_Page text_:

Pram, Hare & Hounds, Birmingham review - a fine hometown return for the psychedelic oddballs

Pram, Hare & Hounds, Birmingham review - a fine hometown return for the psychedelic oddballs

A Theremin-powered weird-out from South Birmingham’s resident psychedelicists

Pram: strange and otherworldly

While Pram could hardly be described as representative of the UK psychedelic scene, it would be hard to imagine South Birmingham’s favourites being birthed by any other sub-culture.

Sixties film and television soundtracks collide with dreamlike soundscapes, 30s jazz, trippy pop and more than a dash of the almost mythic BBC Stereophonic Workshop to create music that somehow feels particularly rooted in the British mindset. Especially once it finds itself under the influence of a couple of stiff gins or something perhaps a little stronger. Strange, yet half-recognised grooves power this eerie music that can be quite disorientating, which also makes it almost the perfect soundtrack to these unsure times.

Stored data
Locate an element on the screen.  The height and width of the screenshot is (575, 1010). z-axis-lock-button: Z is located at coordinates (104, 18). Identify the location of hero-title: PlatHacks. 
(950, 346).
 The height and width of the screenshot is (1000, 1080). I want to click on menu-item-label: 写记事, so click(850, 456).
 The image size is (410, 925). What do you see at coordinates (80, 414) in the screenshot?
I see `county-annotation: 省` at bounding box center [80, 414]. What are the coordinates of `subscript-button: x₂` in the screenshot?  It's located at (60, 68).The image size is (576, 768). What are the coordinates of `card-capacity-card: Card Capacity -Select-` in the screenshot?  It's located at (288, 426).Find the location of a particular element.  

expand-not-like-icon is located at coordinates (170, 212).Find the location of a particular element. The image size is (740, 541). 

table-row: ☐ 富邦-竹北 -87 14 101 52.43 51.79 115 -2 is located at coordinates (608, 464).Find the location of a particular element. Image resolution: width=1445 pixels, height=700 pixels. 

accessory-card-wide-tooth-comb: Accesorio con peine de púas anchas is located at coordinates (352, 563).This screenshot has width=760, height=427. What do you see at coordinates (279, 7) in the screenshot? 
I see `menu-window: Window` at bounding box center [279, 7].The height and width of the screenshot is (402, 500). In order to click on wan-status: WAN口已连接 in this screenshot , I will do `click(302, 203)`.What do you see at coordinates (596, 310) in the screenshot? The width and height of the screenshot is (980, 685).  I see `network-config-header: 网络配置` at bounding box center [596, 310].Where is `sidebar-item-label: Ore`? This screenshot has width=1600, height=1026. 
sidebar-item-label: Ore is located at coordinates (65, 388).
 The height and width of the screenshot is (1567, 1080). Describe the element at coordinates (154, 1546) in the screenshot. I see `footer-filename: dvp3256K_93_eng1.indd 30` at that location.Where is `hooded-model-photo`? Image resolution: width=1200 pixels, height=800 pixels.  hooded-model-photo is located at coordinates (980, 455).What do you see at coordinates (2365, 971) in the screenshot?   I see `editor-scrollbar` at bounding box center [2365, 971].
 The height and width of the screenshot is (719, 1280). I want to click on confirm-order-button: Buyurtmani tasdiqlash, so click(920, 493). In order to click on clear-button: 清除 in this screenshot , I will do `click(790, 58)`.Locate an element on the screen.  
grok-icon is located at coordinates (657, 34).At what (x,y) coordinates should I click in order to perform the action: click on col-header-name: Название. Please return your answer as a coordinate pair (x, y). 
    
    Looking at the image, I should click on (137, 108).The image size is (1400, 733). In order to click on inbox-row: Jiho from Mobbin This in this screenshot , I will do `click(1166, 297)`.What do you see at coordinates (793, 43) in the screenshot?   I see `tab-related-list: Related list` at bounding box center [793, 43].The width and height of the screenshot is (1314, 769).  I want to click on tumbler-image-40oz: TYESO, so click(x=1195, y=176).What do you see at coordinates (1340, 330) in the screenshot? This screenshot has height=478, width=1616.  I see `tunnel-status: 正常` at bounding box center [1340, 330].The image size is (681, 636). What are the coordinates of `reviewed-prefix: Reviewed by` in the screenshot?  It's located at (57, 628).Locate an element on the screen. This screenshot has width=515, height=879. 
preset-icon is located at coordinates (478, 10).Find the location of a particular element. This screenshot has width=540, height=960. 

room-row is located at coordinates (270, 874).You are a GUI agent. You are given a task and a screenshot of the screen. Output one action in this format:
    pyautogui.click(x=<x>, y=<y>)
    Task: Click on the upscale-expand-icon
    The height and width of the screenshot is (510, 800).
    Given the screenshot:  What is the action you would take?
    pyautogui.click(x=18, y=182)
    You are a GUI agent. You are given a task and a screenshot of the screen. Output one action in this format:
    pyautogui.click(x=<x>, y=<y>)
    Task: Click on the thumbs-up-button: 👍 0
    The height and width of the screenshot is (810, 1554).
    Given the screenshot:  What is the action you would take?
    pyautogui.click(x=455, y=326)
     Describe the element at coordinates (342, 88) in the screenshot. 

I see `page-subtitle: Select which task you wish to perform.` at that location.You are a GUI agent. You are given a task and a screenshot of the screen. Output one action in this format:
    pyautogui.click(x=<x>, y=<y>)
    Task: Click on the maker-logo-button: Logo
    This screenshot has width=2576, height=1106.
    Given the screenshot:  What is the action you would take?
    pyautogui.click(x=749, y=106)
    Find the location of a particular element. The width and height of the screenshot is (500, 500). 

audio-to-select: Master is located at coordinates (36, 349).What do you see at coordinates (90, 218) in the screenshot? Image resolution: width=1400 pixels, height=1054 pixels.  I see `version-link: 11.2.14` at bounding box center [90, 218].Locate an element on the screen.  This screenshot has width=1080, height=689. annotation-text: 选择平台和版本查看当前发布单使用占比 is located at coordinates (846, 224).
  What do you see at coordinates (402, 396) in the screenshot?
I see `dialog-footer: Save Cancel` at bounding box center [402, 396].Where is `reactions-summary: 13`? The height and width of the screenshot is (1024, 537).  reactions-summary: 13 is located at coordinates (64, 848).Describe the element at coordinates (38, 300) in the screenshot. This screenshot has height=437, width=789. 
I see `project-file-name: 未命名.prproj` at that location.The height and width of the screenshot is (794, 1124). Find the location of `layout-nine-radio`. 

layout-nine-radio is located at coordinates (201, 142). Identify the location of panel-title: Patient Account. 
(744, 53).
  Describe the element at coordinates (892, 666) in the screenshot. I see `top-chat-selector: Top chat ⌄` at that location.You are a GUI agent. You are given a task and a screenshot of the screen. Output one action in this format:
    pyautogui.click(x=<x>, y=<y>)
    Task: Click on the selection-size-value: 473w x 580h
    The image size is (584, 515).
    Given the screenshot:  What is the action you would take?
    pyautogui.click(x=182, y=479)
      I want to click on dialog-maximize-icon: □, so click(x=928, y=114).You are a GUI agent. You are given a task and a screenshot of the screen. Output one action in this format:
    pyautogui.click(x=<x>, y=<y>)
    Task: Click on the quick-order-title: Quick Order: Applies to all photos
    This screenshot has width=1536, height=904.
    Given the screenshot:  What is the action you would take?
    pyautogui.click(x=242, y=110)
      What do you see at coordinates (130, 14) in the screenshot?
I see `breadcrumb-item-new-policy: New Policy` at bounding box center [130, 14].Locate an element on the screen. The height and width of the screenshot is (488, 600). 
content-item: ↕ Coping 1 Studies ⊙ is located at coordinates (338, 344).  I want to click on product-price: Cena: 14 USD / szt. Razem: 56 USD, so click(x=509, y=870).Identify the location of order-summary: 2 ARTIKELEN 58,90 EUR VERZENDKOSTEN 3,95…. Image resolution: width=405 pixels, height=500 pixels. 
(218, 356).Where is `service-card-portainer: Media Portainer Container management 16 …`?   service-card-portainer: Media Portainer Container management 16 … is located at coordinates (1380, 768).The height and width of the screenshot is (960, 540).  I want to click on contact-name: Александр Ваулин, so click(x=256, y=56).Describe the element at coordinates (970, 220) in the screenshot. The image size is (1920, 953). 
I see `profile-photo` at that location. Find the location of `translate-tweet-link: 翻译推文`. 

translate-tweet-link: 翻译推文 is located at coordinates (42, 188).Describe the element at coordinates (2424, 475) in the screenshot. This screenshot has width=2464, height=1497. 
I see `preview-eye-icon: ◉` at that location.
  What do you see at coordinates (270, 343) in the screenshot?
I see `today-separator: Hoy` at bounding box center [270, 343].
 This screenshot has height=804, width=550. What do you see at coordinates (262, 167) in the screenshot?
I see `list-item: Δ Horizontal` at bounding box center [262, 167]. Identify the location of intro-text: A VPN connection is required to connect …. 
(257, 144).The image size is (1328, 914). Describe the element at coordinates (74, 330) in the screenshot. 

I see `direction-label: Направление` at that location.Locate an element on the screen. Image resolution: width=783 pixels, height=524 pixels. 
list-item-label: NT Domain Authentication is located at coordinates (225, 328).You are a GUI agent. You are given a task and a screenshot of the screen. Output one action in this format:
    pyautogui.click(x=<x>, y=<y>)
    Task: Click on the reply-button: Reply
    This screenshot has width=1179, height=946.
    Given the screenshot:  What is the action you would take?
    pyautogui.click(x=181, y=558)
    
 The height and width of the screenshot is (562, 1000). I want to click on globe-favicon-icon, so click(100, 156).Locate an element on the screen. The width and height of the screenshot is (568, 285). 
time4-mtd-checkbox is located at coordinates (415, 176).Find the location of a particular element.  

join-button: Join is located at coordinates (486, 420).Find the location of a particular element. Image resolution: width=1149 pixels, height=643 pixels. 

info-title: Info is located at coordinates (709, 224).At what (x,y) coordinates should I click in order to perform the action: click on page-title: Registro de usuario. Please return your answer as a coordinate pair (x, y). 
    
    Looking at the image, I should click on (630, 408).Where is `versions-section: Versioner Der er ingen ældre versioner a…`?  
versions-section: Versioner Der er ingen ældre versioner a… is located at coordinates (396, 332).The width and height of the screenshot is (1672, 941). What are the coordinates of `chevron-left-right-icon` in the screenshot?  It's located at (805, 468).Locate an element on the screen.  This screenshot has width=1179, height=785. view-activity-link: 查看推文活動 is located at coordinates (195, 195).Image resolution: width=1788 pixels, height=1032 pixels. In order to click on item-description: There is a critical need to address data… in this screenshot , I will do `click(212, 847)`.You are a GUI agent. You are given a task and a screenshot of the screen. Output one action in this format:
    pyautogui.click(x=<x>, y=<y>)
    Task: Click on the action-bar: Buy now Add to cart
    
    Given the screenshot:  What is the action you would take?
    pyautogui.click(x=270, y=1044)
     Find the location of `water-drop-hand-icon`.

_Task statement_:
Please list every musical ingredient that the Pram review says collides to create the band's music.

_Result of this task_:
- Sixties film and television soundtracks
- dreamlike soundscapes
- 30s jazz
- trippy pop
- the almost mythic BBC Stereophonic Workshop